Coulson shuffled his papers loudly. “If you accept our offer, Ms. Talbot, we will most likely assign you to our new division specializing in supernatural occurrences. I don’t believe the work would be all that dissimilar from what you currently do.”  


“Except I’d be working for you.”  


“Again, us or Hell,” Kyria reminded her.  


“SHIELD pays better,” Clint added, smirking when Bela tried not to look too interested at that.  


“What exactly would I be doing in NINJAT?” she hedged.  

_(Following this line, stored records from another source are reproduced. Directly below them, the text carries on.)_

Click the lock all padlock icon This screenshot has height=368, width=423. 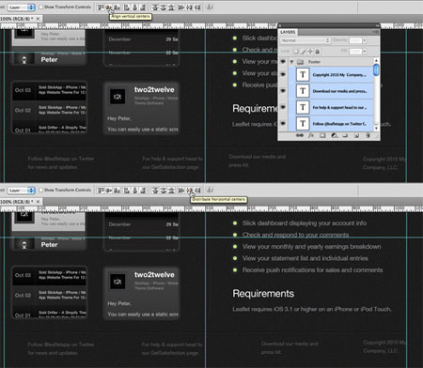(x=317, y=52)
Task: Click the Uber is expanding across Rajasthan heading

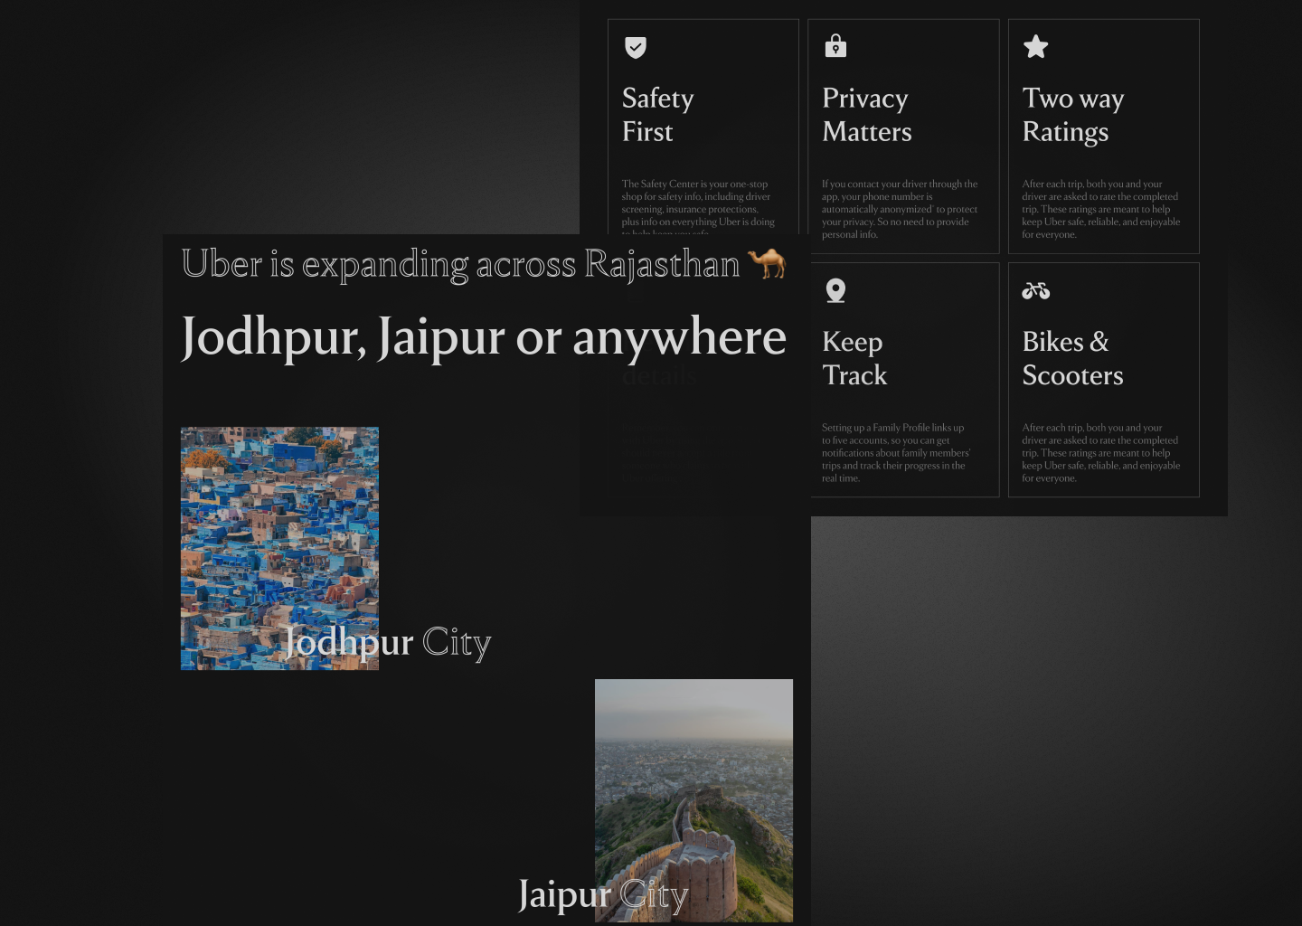Action: [x=461, y=264]
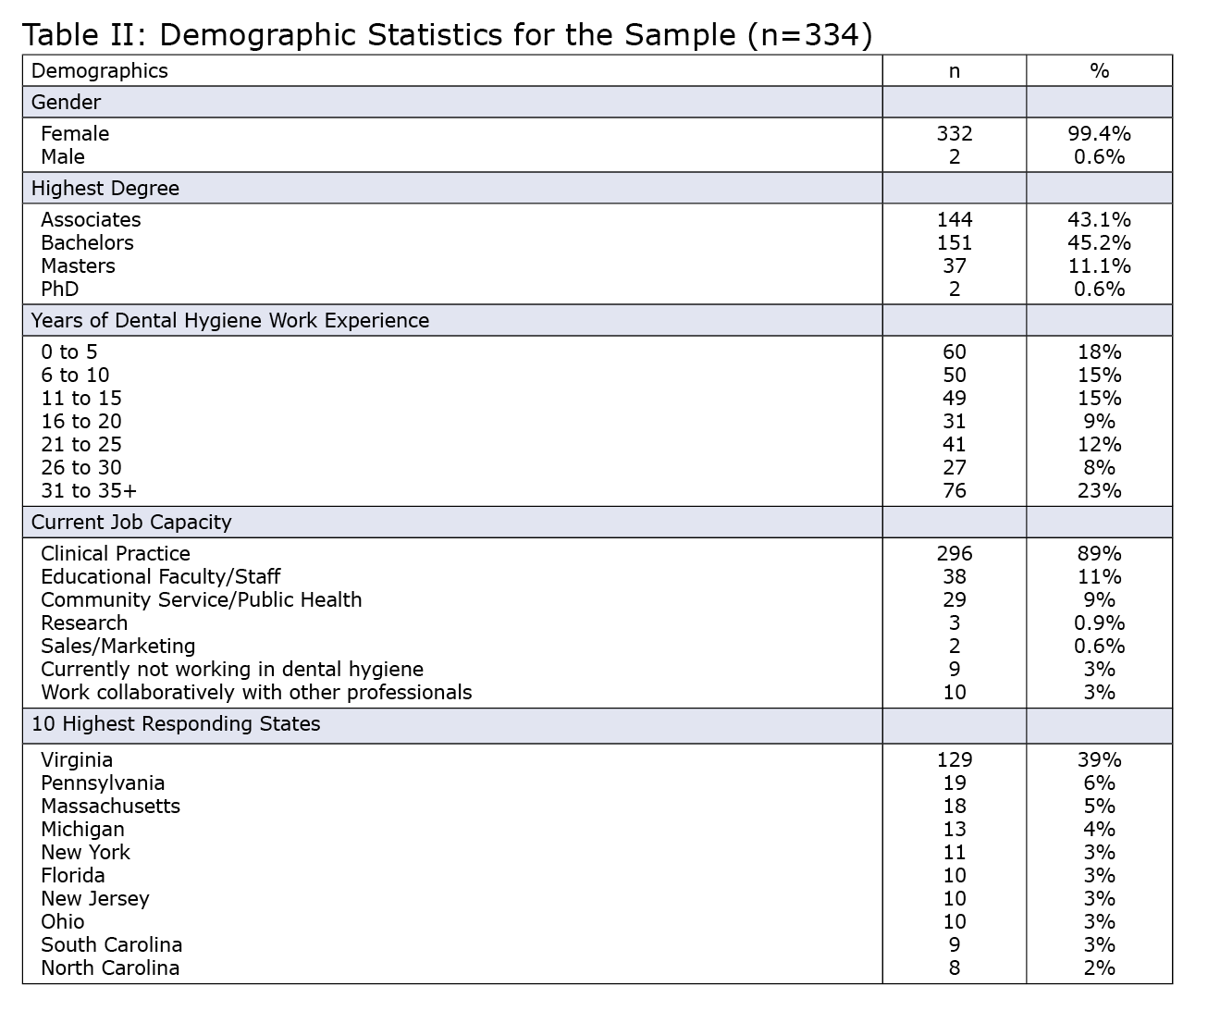The height and width of the screenshot is (1023, 1208).
Task: Select "Work collaboratively with other professionals" row
Action: pyautogui.click(x=256, y=693)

Coulson turned a raised eyebrow on his agents.  


Clint shrugged. “We talked to the Winchesters. They were curious.”  


“They’re also a good place to start,” Kyria added. “They’re bad at subtle and manage to stumble into useful stuff.” She smirked. “They also seemed a little surprised to hear they work for the government.”  


Coulson had that bland expression he only wore when he was enjoying himself. “I’ve had a difficult time trying to deliver their paperwork.”  

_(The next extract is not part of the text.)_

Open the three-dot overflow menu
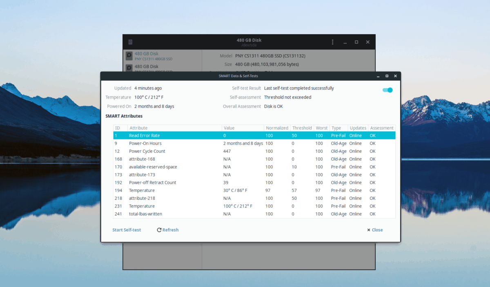 (x=332, y=42)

“Sure,” Kyria agreed. “But, yeah, until Fury finds someone better – “  


“Like that will ever happen,” Clint muttered audibly.  


“– I’m head of NINJAT,” she continued as though her sometimes-partner hadn’t interrupted. Her appointment as acting sub-director had further confused things like partners and handlers. “When the WSC gets wind of that, they’re going to be pissed. Especially since I won’t ride a desk like a department head is supposed to. Then again, the WSC never liked when I went out on ops, so I think they just don’t like me in general. Morningstar and all that jazz. Good thing the Director usually likes me, and some days I think Fury enjoys pissing them off on principle, which is why I’m probably going to be head of NINJAT forever.”  


She had told the Director flat out going in that she _would_ still be going out on missions, even if with less frequency, because if he didn’t let her out, she might go Supernova from all the paperwork. In Director Fury’s favor was his lack of overt reaction that she knew about the codenamed contingencies about her. He had also agreed, without much profanity or protest, that she was too good an asset to waste behind a desk, so he _expected_ her to get out of her office.  


“My first order of business is to attempt to organize the scattered network of North American hunters, because I’m not sending agents out after ghosts, let alone demons, unless there’s an actual chance they won’t get themselves killed.”  


“So what would I do?” Bela asked.  


“Get in touch with any decent contacts you have, play phone-tag with antisocial, paranoid bastards, possibly paperwork,” Kyria added, because she suspected Bela would either be really good at paperwork or make the people who dealt with it cry.  


“And if I do this, you’ll protect me from demons and the like, as well as any past clients who might be dissatisfied with their service?”  


“We protect our own,” Agent Coulson informed her primly. “That includes preventing our agents’ pasts from catching them.”  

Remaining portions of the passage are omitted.